I had planned for the next Rake tutorial to go into using prepackaged task libraries, but Mark’s question highlights an interesting problem (and resolution) with rules. I posted an answer to Mark on the list, but why waste a perfectly good explaination when I can recycle it here.

The Problem

Mark has two separate source directories (he calls them src_a and src_b, but I suspect they are more creatively named in real life. Both directories contain .c files. However, the kicker is that all the object files are to be placed in a single directory (named obj) no matter which source directory contained the original C code.

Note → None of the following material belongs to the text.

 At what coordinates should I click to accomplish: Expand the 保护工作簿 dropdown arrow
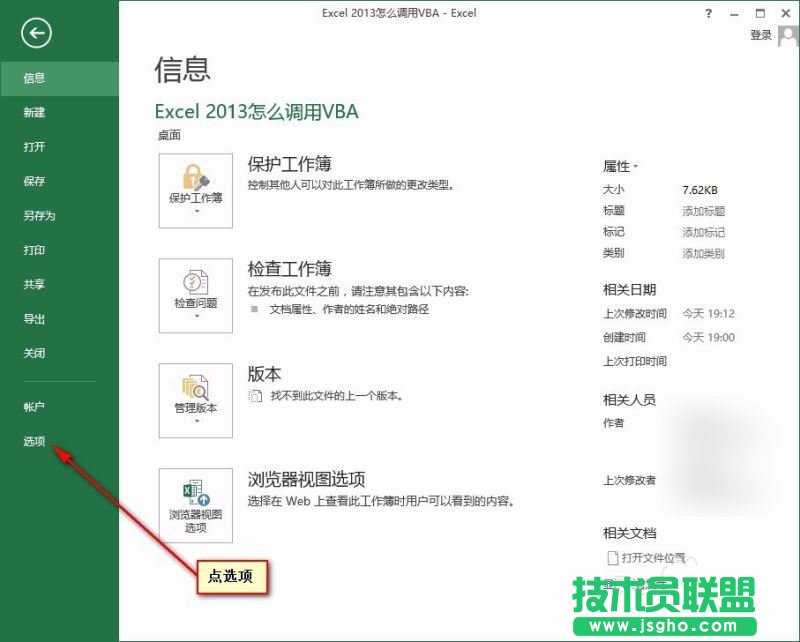195,211
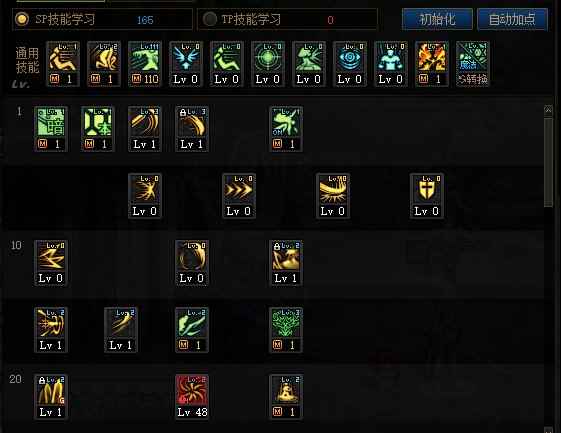
Task: Click the skill list scrollbar thumb
Action: pos(548,162)
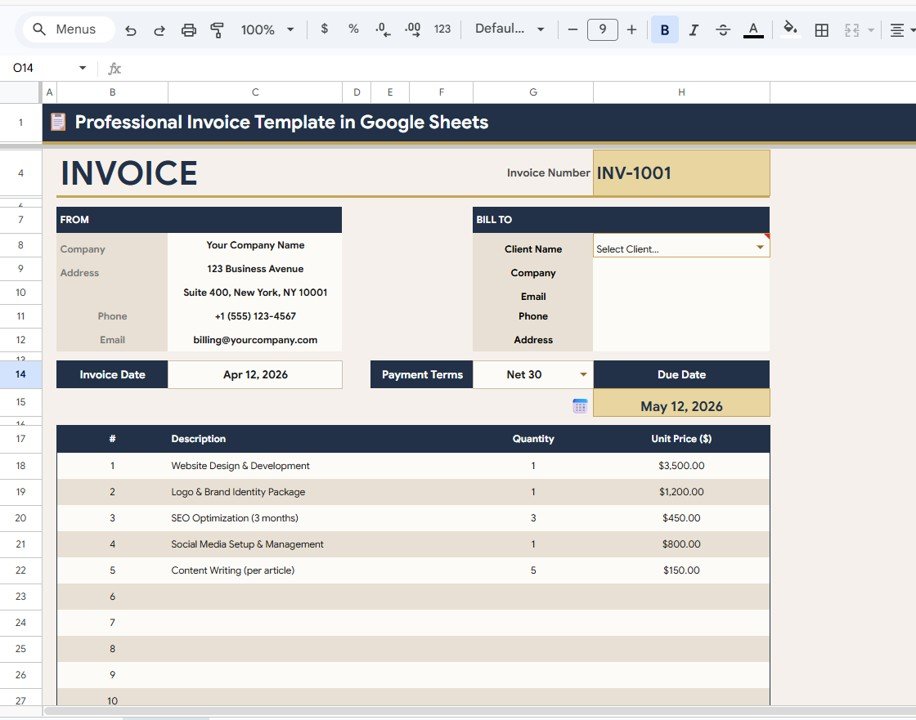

The rule we introduced in the last tutorial isn’t powerful enough to move the .o file into the obj directory. We need to tweek it just a bit.

The .o File Rule

Here is the rule in question.

rule '.o' => '.c' do |t|
  sh "cc -c -o #{t.name} #{t.source}" 
end

To recap, the rule specifies how to create a .o file from a similarly named .c file. But as noted above, the .c are in a different location. We can fix this by giving the rule a general purpose function that transforms the object file name into the correct source file name.

Finding the Source File.

But how do we find the source file? Assuming we have a constant named SRC that contains a list of all our source files, this simple find command will do the trick (assume objfile is the name of the object file):

SRC.find { |s| File.basename(s, '.c') == File.basename(objfile, '.o') }

Wrapping this in a method (named find_source) gives us a nice way to find the source file.

Tweeking the Rule

We can now write the rule like this…

rule '.o' => lambda { |objfile| find_source(objfile) } do |t|
  sh "cc -c -o #{t.name} #{t.source}" 
end

The Whole Rakefile

Just a couple notes about the Rakefile

  1. Note that we invoke the OBJDIR task directly in the rule. Because it is a rule, there is no opportunity to list OBJDIR as an explicit dependency. By invoking it directly inside the rule, we will build that directory if it is needed (but only if it is needed).
  2. If searching the SRC list has performance problems (because SRC is very long), then an alternative is to create a mapping of object names to source names at the top of the file. Then finding the source name is a simple hash lookup.

Rakefile

require 'rake/clean'

PROG = "foo" 
LIBNAME = PROG
LIBFILE = "lib#{LIBNAME}.a" 

SRC = FileList['**/*.c']

OBJDIR = 'obj'
OBJ = SRC.collect { |fn| File.join(OBJDIR, File.basename(fn).ext('o')) }

CLEAN.include(OBJ, OBJDIR, LIBFILE)
CLOBBER.include(PROG)

task :default => [:build, :run]

task :build => [PROG]

task :run => [PROG] do
  sh "./#{PROG}" 
end

file PROG => [LIBFILE] do
  sh "cc -o #{PROG} -L . -l#{LIBNAME}" 
end

file LIBFILE => OBJ do
  sh "ar cr #{LIBFILE} #{OBJ}" 
  sh "ranlib #{LIBFILE}" 
end

directory OBJDIR

rule '.o' => lambda{ |objfile| find_source(objfile) } do |t|
  Task[OBJDIR].invoke
  sh "cc -c -o #{t.name} #{t.source}" 
end

def find_source(objfile)
  base = File.basename(objfile, '.o')
  SRC.find { |s| File.basename(s, '.c') == base }
end

Alternatives

On possible alternative is to replace the rule with a loop that explicitly creates tasks to compile each .c file. It might look something like this:

SRC.each do |srcfile|
  objfile = File.join(OBJDIR, File.basename(srcfile).ext('o'))
  file objfile => [srcfile, OBJDIR] do
    sh "cc -c -o #{objfile} #{srcfile}" 
  end
end

What I like about this solution is the ability to put the OBJDIR dependency directly in the task definition.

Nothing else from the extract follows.